----- Source information -----
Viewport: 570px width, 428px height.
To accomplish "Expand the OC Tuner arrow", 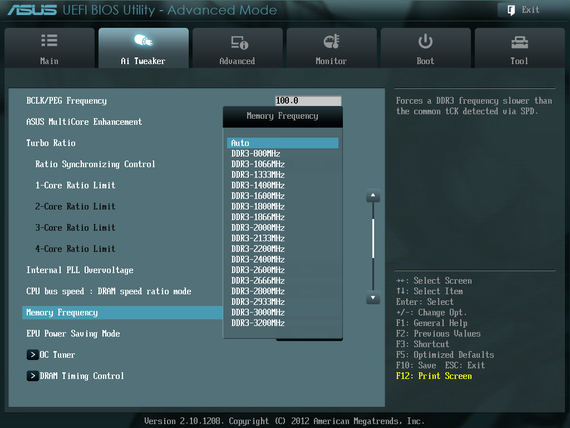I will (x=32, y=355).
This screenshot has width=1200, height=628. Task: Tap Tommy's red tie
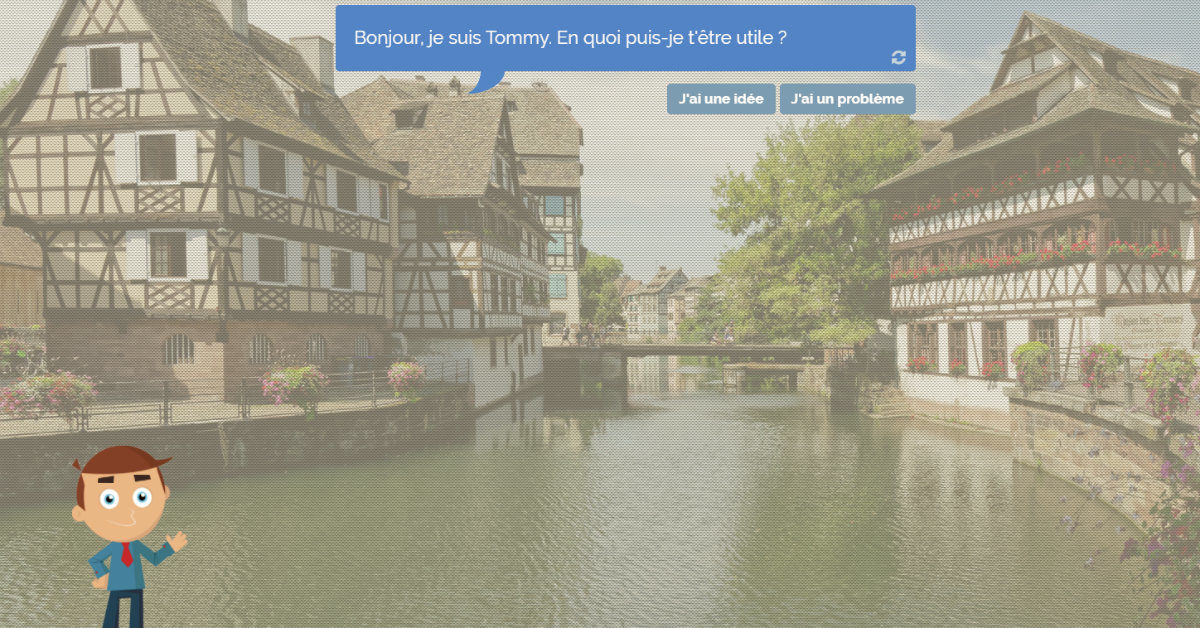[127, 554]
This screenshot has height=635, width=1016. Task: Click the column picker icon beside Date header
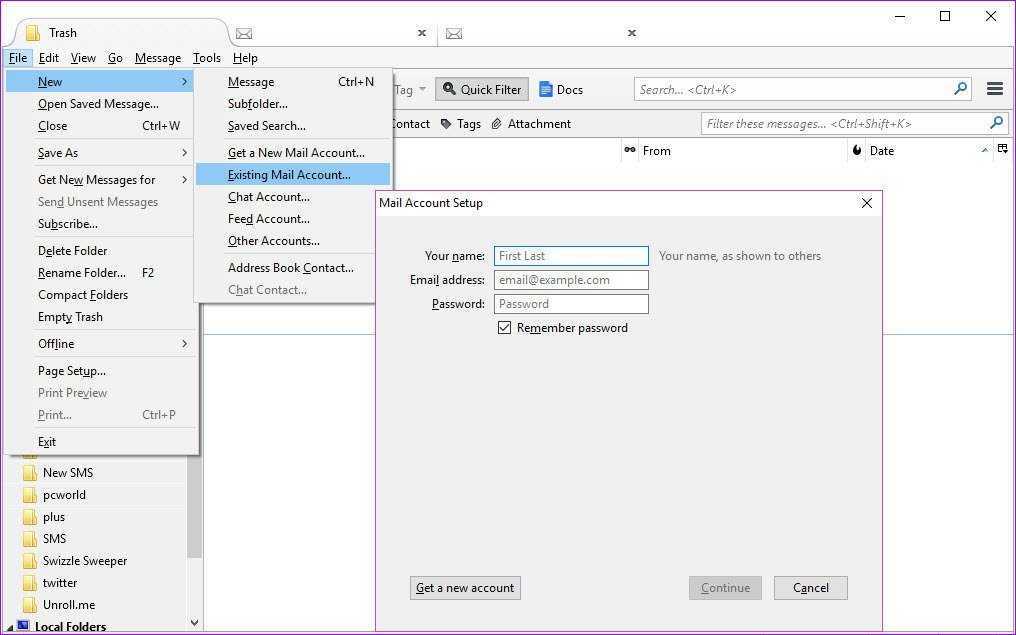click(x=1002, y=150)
-----
[To do]
Only lines from the one holding "This screenshot has width=1200, height=628." through the last line of the entries above are wanted, both ends included, each retyped exactly; no pictures.

[Reply to the exercise]
This screenshot has width=1200, height=628. Task: Tap Tommy's red tie
[127, 554]
This screenshot has height=635, width=1016. Task: Click the column picker icon beside Date header
click(x=1002, y=150)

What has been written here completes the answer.